Harry Braverman et les transformations du travail - La Vie des idées (laviedesidees.fr)

Les débats sur le travail prennent de plus en plus de place dans le débat public, où l’organisation du travail est souvent pointée du doigt comme source de souffrance des salariés. Harry Braverman, chercheur et militant, offrait des réponses à cette situation il y a cinquante ans.

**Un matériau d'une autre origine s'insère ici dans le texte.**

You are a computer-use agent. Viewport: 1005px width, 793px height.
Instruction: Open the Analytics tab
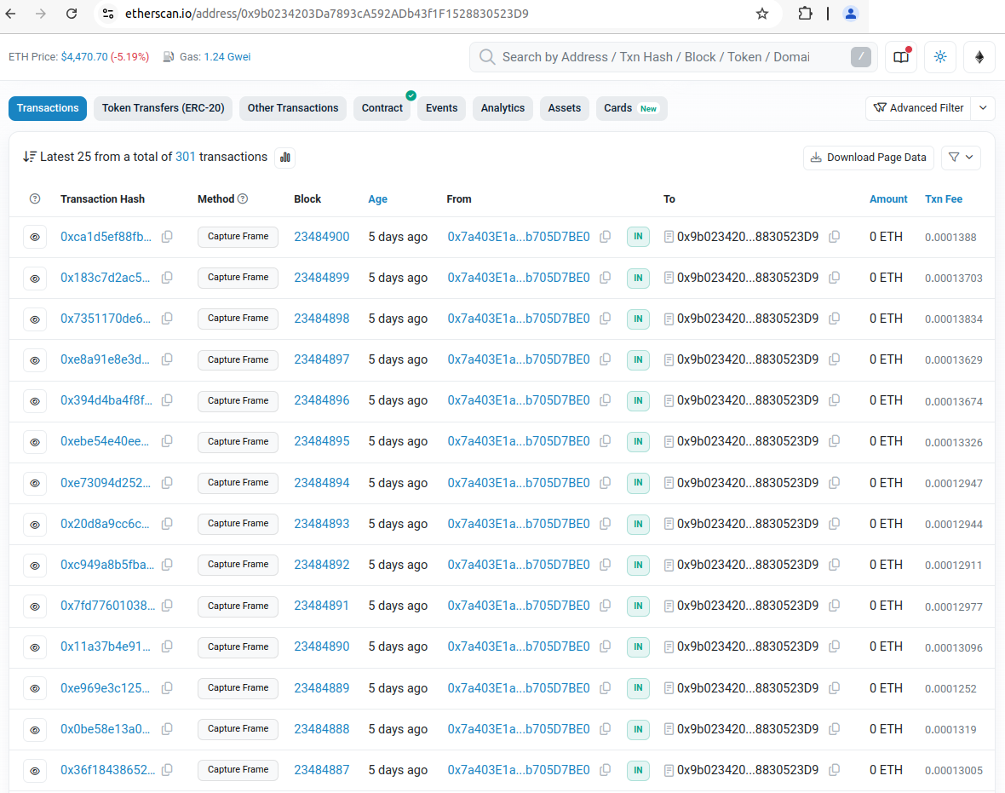[x=503, y=108]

Œuvre majeure du XXe siècle d’analyse du processus de travail sous le capitalisme, Travail et capitalisme monopoliste (publié en 1974, traduit en 1977 en français aux Éditions Maspero) de Harry Braverman a eu une vaste postérité, donnant lieu à des décennies de controverses scientifiques sur la validité de ses thèses sur la tendance à la déqualification du travail et sur la neutralité de la technologie. Son édition en anglais a été vendue à plus de 150 000 exemplaires, a été traduite en une multitude de langues et a donné naissance à la Labour Process Theroy, école de pensée anglo-saxonne d’une forte vitalité. Il continue d’être encore aujourd’hui une référence parmi les universitaires et militants qui s’intéressent aux évolutions du travail (l’ouvrage compte pas moins de 18 700 citations sur Google Scholar dont plus 6 700 depuis 2015).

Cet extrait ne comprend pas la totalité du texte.